> **ENUNCIADO**: Escribe todas las filas siguientes como una lista JSON de cadenas, con una cadena por línea y sin las líneas en blanco.
'''
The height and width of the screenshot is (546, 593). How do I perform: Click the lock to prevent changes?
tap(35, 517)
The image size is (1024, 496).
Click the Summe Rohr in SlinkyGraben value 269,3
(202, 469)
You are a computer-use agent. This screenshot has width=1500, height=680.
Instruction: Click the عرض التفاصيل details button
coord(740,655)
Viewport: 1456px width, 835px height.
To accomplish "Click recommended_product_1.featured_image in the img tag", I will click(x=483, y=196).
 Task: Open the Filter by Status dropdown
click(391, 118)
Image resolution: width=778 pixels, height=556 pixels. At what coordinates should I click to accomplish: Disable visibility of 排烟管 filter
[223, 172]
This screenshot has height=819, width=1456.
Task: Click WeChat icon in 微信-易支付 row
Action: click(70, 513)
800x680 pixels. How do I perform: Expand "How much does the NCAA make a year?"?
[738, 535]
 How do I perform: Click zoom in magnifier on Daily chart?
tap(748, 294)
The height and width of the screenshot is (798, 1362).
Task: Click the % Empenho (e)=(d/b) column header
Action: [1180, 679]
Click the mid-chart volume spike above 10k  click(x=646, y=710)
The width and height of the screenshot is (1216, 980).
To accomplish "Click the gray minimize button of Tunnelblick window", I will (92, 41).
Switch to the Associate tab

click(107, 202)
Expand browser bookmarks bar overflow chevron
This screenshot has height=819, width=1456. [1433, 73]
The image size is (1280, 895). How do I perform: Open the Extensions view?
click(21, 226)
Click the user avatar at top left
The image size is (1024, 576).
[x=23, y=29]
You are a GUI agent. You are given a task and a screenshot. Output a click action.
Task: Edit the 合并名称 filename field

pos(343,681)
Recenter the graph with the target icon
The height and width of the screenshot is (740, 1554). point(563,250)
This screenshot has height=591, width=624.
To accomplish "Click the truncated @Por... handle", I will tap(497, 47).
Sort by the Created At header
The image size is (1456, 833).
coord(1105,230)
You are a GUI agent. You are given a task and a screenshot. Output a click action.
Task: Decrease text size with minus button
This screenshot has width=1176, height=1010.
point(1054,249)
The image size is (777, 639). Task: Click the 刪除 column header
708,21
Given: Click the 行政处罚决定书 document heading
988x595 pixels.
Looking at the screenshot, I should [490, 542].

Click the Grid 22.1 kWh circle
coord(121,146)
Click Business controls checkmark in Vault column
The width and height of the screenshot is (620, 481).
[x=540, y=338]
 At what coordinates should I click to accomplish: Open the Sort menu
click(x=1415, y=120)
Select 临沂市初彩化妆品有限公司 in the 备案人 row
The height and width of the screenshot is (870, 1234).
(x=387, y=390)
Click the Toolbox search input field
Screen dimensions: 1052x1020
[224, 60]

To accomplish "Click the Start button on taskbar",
'''
> **SOLUCIÓN DESARROLLADA**:
[
  "The height and width of the screenshot is (546, 593). How do I perform: Click the lock to prevent changes?",
  "tap(35, 517)",
  "The image size is (1024, 496).",
  "Click the Summe Rohr in SlinkyGraben value 269,3",
  "(202, 469)",
  "You are a computer-use agent. This screenshot has width=1500, height=680.",
  "Instruction: Click the عرض التفاصيل details button",
  "coord(740,655)",
  "Viewport: 1456px width, 835px height.",
  "To accomplish \"Click recommended_product_1.featured_image in the img tag\", I will click(x=483, y=196).",
  " Task: Open the Filter by Status dropdown",
  "click(391, 118)",
  "Image resolution: width=778 pixels, height=556 pixels. At what coordinates should I click to accomplish: Disable visibility of 排烟管 filter",
  "[223, 172]",
  "This screenshot has height=819, width=1456.",
  "Task: Click WeChat icon in 微信-易支付 row",
  "Action: click(70, 513)",
  "800x680 pixels. How do I perform: Expand \"How much does the NCAA make a year?\"?",
  "[738, 535]",
  " How do I perform: Click zoom in magnifier on Daily chart?",
  "tap(748, 294)",
  "The height and width of the screenshot is (798, 1362).",
  "Task: Click the % Empenho (e)=(d/b) column header",
  "Action: [1180, 679]",
  "Click the mid-chart volume spike above 10k  click(x=646, y=710)",
  "The width and height of the screenshot is (1216, 980).",
  "To accomplish \"Click the gray minimize button of Tunnelblick window\", I will (92, 41).",
  "Switch to the Associate tab",
  "click(107, 202)",
  "Expand browser bookmarks bar overflow chevron",
  "This screenshot has height=819, width=1456. [1433, 73]",
  "The image size is (1280, 895). How do I perform: Open the Extensions view?",
  "click(21, 226)",
  "Click the user avatar at top left",
  "The image size is (1024, 576).",
  "[x=23, y=29]",
  "You are a GUI agent. You are given a task and a screenshot. Output a click action.",
  "Task: Edit the 合并名称 filename field",
  "pos(343,681)",
  "Recenter the graph with the target icon",
  "The height and width of the screenshot is (740, 1554). point(563,250)",
  "This screenshot has height=591, width=624.",
  "To accomplish \"Click the truncated @Por... handle\", I will tap(497, 47).",
  "Sort by the Created At header",
  "The image size is (1456, 833).",
  "coord(1105,230)",
  "You are a GUI agent. You are given a task and a screenshot. Output a click action.",
  "Task: Decrease text size with minus button",
  "This screenshot has width=1176, height=1010.",
  "point(1054,249)",
  "The image size is (777, 639). Task: Click the 刪除 column header",
  "708,21",
  "Given: Click the 行政处罚决定书 document heading",
  "988x595 pixels.",
  "Looking at the screenshot, I should [490, 542].",
  "Click the Grid 22.1 kWh circle",
  "coord(121,146)",
  "Click Business controls checkmark in Vault column",
  "The width and height of the screenshot is (620, 481).",
  "[x=540, y=338]",
  " At what coordinates should I click to accomplish: Open the Sort menu",
  "click(x=1415, y=120)",
  "Select 临沂市初彩化妆品有限公司 in the 备案人 row",
  "The height and width of the screenshot is (870, 1234).",
  "(x=387, y=390)",
  "Click the Toolbox search input field",
  "Screen dimensions: 1052x1020",
  "[224, 60]",
  "To accomplish \"Click the Start button on taskbar\","
]